## Brief
In the fellowship account below, condense the paragraph beginning "I also used some of the money" into a short bulleted list that keeps its main facts.

## Source passage
== == ==
Visited the University of Madison Wisconsin for four months, 2013.

I was awarded a Bogue Fellowship in November 2013 which paid for a five month stay at UW Madison. My stay in Madison was very productive and I learned a variety of new techniques and gained interesting insight in the research done in my host laboratory. Moreover, I was lucky that my hosting supervisor organized a conference in Madison during my stay and paid for my attendance there which gave me further insight into the research done in my field.

I also used some of the money provided by the fellowship to travel in the US. Prior to my arrival, I spent a week in New York which was a really great experience. The weekend of the 4th July I visited Chicago and enjoyed the famous Chicago deep dish pizza and hot dogs and of course I also didn’t miss the great fireworks for the Independence Day celebrations.

My stay in the US was not only a very productive in respect my work done in the laboratory but it was also a valuable experience on a personal level and an opportunity that I really don’t want to miss.

PhD student in Cognative Neuroscience and Neuropsychiatry at the UCL ICH. Learned advanced neuroimaging techinques to investigate patterns of functional plasticity in typically and atypically developing brains in children.
== == ==
Stored data entries:

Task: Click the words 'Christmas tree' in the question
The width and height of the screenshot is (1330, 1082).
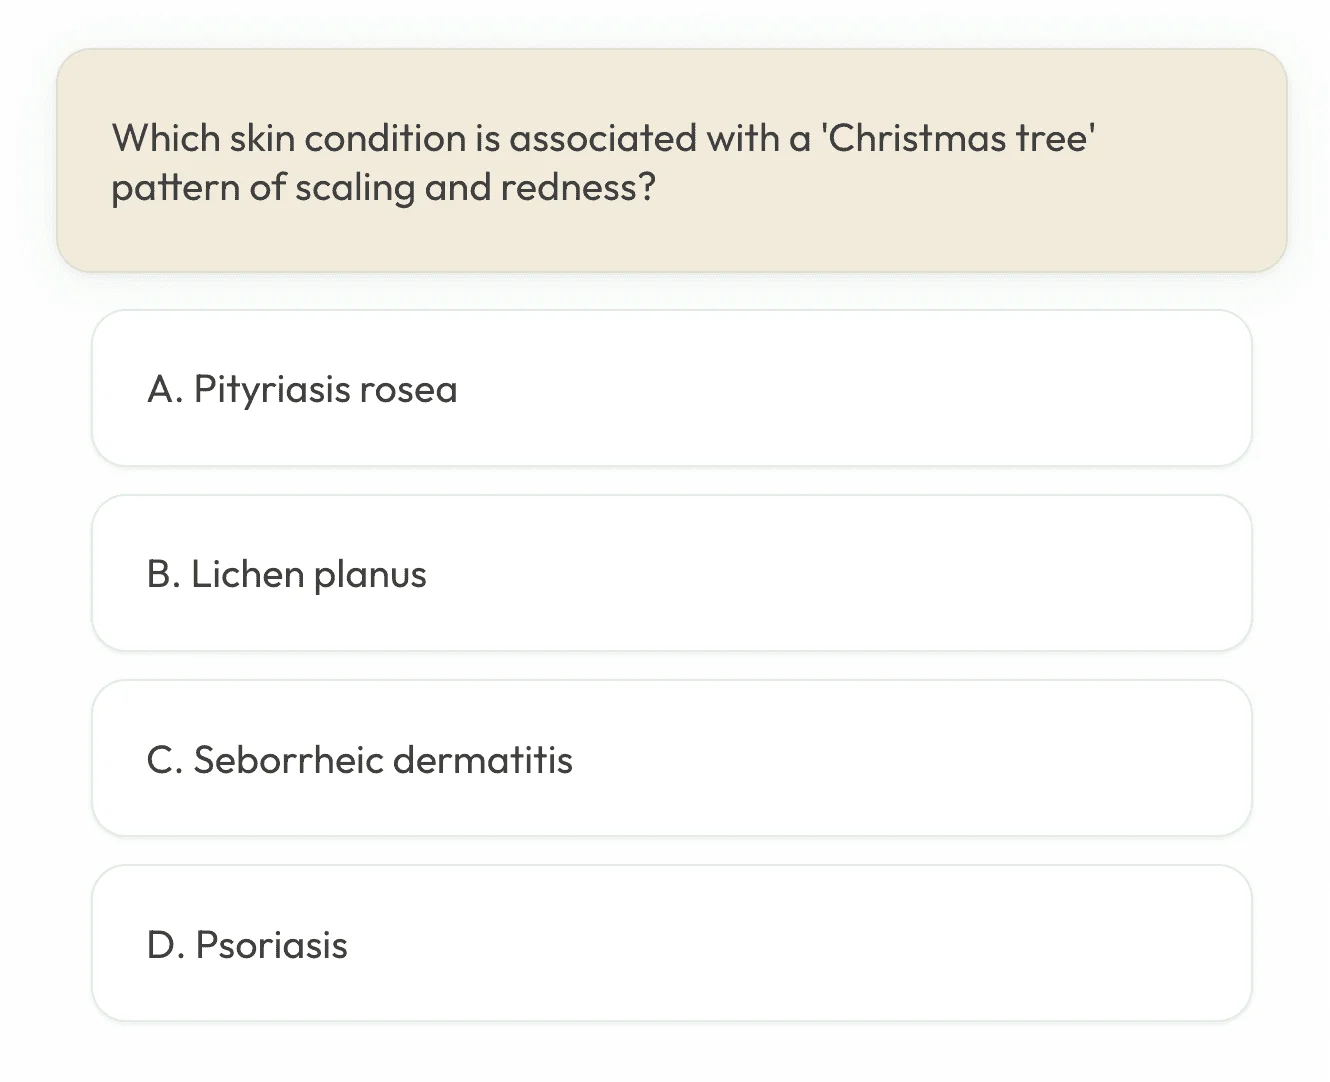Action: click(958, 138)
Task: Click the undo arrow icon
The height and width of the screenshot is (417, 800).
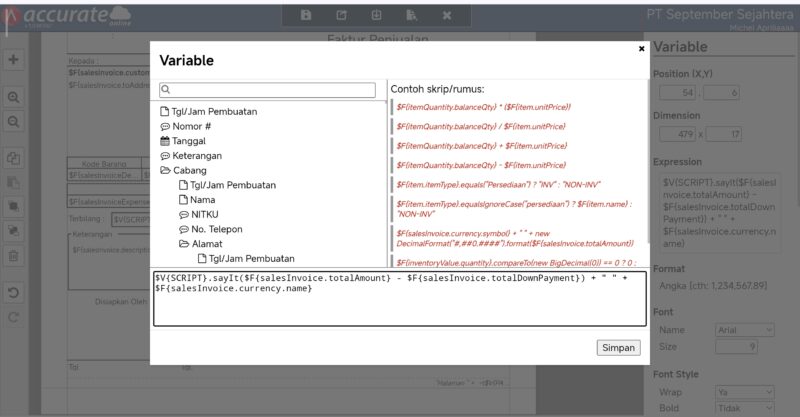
== == ==
## Exercise answer
- Some of the fellowship money went toward travel in the US.
- Before arriving, the writer spent a week in New York, which was a great experience.
- On the weekend of the 4th of July, the writer visited Chicago, ate deep dish pizza and hot dogs, and saw the Independence Day fireworks.